There were several layers to the plan. Knowing that at any moment the project could have been axed or taken away from me...I had to go dark (need to know basis only) on the following ::

  • Establishment of a bullet-proof and enterprise grade PHP class library that the small group of PHP developers could begin to leverage (and contribute to) for their PHP projects. Call it an open source community kick-off...or something. Due to the fact that the agency was a traditional .NET shop, there were fewer internal resources devoted to my technology. Before PHP could play with the big boys...we needed bigger guns!
  • The class library would also serve as the jump point for a much needed redesign of my teams portal/creative extranet...which was bursting at the architectural seams from the years of duct tape + changes in business process. That portal was a very successful rogue application from 2008 that was in it's 4th year of production; long overdue for an architectural revamp.

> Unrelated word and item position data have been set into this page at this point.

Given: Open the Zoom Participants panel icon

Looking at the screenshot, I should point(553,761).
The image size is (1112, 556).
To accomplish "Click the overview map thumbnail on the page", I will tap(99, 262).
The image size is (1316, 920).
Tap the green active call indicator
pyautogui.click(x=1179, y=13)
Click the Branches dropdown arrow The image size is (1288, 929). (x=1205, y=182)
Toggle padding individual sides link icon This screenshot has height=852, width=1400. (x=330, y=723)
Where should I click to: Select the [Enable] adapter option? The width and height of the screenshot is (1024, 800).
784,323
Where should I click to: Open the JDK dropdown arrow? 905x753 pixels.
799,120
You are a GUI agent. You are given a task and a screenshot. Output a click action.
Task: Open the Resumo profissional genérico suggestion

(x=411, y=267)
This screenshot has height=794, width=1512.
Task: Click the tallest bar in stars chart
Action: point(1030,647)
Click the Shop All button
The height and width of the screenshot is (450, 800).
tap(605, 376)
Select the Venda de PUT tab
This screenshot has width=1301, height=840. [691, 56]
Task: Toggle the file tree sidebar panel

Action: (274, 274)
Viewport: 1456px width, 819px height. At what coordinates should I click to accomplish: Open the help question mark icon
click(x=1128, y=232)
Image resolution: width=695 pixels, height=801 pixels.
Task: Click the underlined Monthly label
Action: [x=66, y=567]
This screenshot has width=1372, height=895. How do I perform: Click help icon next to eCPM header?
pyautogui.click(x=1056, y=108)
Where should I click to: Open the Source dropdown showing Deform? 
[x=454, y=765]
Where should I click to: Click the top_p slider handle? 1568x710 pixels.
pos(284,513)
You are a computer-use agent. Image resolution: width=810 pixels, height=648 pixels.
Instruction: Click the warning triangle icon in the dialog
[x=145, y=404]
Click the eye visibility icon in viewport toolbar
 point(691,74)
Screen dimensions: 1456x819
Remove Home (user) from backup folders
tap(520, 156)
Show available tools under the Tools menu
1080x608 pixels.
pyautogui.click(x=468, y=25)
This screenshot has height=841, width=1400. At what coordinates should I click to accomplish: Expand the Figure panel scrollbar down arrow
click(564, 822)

  • Development of a custom web service that would both meet the current client's needs as well as scale with the growth of the business. This included planning for functionality that was not requested by the client (such as the mobile alerts real-time messaging). The service would need to be built according the following standards (that I made up on the fly) ::
    • full transparency enabled by advanced error notifications/bubbling, logging at the component level and intelligent integrations with the 3rd party email messaging tool (Responsys)
    • 100% OOP (and super super tight) coded with comments and according to best practices (don't be lazy...or evil)
    • data architecture - optimized for batch processing (this app needs to be screaming)
    • A business plan for implementation and roll out of the service. I didn't put this plan together until after I made my "This_Is_What_We_Are_Aiming_To_-
      Do_Any_Questions?" presentation to the expanded tech team. It included...among other things...a request for a marginalized 25% raise for everyone that supported my teams business.

By the end of the project, I would no doubt have been able to to carve out some new business as well as permanently solidify the production worthiness of open source community supported technologies at the company.

I got the boot prior to being able to execute on the business plan, but the service and PHP class libraries were successfully completed.